Information supplied:
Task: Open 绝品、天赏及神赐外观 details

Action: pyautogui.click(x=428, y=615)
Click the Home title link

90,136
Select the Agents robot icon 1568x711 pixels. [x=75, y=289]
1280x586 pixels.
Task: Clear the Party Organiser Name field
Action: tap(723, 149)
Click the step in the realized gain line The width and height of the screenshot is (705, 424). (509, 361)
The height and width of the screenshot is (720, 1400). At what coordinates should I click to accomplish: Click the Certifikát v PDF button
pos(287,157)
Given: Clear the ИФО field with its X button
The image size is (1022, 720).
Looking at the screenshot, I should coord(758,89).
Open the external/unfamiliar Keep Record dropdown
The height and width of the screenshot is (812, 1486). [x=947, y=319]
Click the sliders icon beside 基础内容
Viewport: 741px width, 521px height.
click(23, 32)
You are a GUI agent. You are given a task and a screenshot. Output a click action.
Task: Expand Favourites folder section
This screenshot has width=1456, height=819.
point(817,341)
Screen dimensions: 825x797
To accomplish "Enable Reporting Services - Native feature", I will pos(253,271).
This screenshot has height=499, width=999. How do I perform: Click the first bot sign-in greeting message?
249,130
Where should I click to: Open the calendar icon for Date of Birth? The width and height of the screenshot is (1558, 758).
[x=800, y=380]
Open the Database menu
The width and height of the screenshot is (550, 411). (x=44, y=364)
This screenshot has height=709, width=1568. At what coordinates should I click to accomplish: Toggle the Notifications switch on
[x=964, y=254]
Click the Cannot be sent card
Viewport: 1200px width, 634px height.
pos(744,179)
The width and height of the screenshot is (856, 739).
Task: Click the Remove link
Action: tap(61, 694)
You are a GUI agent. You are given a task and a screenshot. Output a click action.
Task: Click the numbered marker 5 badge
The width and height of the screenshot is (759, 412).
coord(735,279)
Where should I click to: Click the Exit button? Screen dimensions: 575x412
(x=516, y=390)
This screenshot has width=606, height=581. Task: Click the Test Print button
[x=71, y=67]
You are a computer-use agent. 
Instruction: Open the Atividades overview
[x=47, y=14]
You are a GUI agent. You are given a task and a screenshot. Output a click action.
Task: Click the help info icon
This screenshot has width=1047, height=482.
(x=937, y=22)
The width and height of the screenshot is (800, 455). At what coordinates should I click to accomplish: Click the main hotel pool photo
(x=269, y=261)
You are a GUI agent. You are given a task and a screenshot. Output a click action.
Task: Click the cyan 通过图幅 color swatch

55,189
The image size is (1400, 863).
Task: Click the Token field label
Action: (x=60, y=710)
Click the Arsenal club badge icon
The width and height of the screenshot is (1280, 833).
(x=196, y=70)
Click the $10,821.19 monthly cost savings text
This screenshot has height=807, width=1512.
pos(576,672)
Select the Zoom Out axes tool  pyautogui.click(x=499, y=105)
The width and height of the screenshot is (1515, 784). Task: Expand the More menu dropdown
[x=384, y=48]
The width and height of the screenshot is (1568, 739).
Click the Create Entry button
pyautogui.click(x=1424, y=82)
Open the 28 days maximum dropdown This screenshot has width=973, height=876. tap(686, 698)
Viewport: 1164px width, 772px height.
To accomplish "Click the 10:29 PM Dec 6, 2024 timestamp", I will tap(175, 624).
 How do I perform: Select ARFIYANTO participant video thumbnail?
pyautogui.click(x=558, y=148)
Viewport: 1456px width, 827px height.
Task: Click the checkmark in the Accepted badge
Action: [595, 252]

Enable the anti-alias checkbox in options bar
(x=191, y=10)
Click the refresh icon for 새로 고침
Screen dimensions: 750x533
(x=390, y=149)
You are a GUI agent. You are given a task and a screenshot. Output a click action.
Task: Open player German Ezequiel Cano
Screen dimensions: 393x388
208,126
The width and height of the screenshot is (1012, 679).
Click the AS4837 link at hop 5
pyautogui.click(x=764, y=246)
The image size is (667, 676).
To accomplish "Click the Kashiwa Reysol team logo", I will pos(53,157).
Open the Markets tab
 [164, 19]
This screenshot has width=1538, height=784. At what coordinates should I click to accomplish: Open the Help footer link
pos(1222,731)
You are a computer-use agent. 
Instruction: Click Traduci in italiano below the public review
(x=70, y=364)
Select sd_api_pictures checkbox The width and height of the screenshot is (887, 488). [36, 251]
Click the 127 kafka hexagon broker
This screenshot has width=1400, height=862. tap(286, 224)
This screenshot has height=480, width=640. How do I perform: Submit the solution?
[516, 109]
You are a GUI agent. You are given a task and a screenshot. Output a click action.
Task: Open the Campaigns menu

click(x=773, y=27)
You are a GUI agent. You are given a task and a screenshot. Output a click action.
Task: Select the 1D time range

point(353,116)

How to complete this task: In the entries above, identify every line with the word "will". Copy those lines.

Answer section:
To accomplish "Enable Reporting Services - Native feature", I will pos(253,271).
To accomplish "Click the 10:29 PM Dec 6, 2024 timestamp", I will tap(175, 624).
To accomplish "Click the Kashiwa Reysol team logo", I will pos(53,157).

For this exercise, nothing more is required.